Мне думается, пробил час именно в это русло направить охотничью страсть: к красоте. Слиться с природой, раствориться в ней, подстеречь зверя, как на настоящей охоте, а после «выстрела» расстаться со зверем друзьями, вернуться с неомраченным сердцем, принести домой редкий фотоснимок: это ли не настоящее счастье?! Все больше охотников в нашей стране меняют двустволки на фоторужья. В Ленинграде создан даже клуб фотоохотников, большая часть членов которого — бывшие охотники-любители. 

Древо познания

В начале пятидесятых годов из уст академика Дмитрия Ивановича Щербакова, главы советской школы геологов, впервые услыхал: «Весь мир объехал, где только не бывал! А такой красоты, как Сары-Челек, нигде не видывал!..» После этого мне удалось дважды съездить в Сары-Челекский заповедник, написал о своих впечатлениях в двух разных книгах, и каждый раз испытывал недовольство собой: насколько на самом деле все ярче! Значит, что-то зрением — подсознанием ухватил, но не разглядел так, чтобы понять и описать. Что-то главное, загадочное. Что?! Мечтал: поеду в третий раз, непременно поживу хоть несколько дней среди этой красоты, разгляжу, разгадаю.

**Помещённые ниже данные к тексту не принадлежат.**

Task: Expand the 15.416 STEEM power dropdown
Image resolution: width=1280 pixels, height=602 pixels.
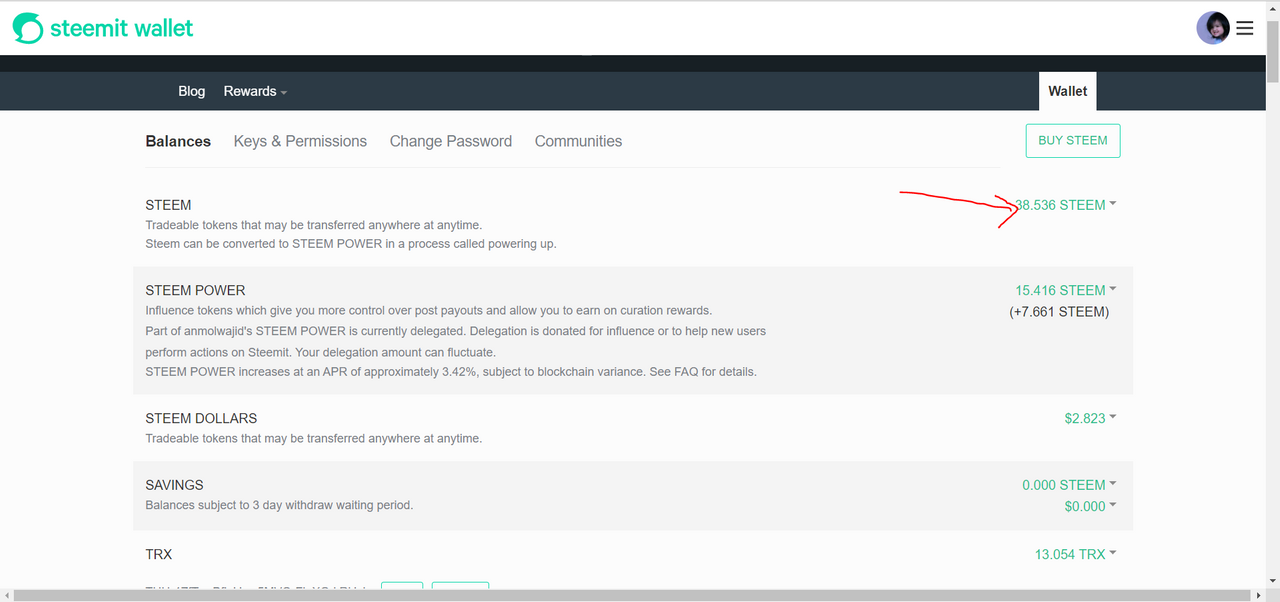Action: click(1066, 290)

И вот в 1974 году, собирая материалы для книги «Огненный меч, или Путешествие к дереву жизни», опять поехал туда. Дорога вьется вдоль бурной Ходжи-Ата. Справа и слева — только успевай вертеть головой! — гряды скал, похожих то на крепости, то на чудовищ и богатырей, сцепившихся в жаркой схватке. И наконец подкатил к райским вратам. Не шучу: древнеиранские географы писали, что райские кущи, из которых изгнали Адама, находятся именно тут. Утверждаю и я: если есть рай на земле, то он здесь, именно здесь!

Вот как рай описан в Коране: четыре сада Ислама, предназначенные для блаженных, украшены деревьями, широкие ветви их, одетые темной листвой, дают густую тень, под ними непрерывно струятся потоки; разнообразнейшие плоды спускаются с деревьев так низко, что блаженные, покоясь на роскошных подушках, легко могут до них дотянуться рукой… В один из четырех садов Ислама попал и я, выехав верхом с лесником заповедника вверх по речке Таманьяк-сай в «зону покоя».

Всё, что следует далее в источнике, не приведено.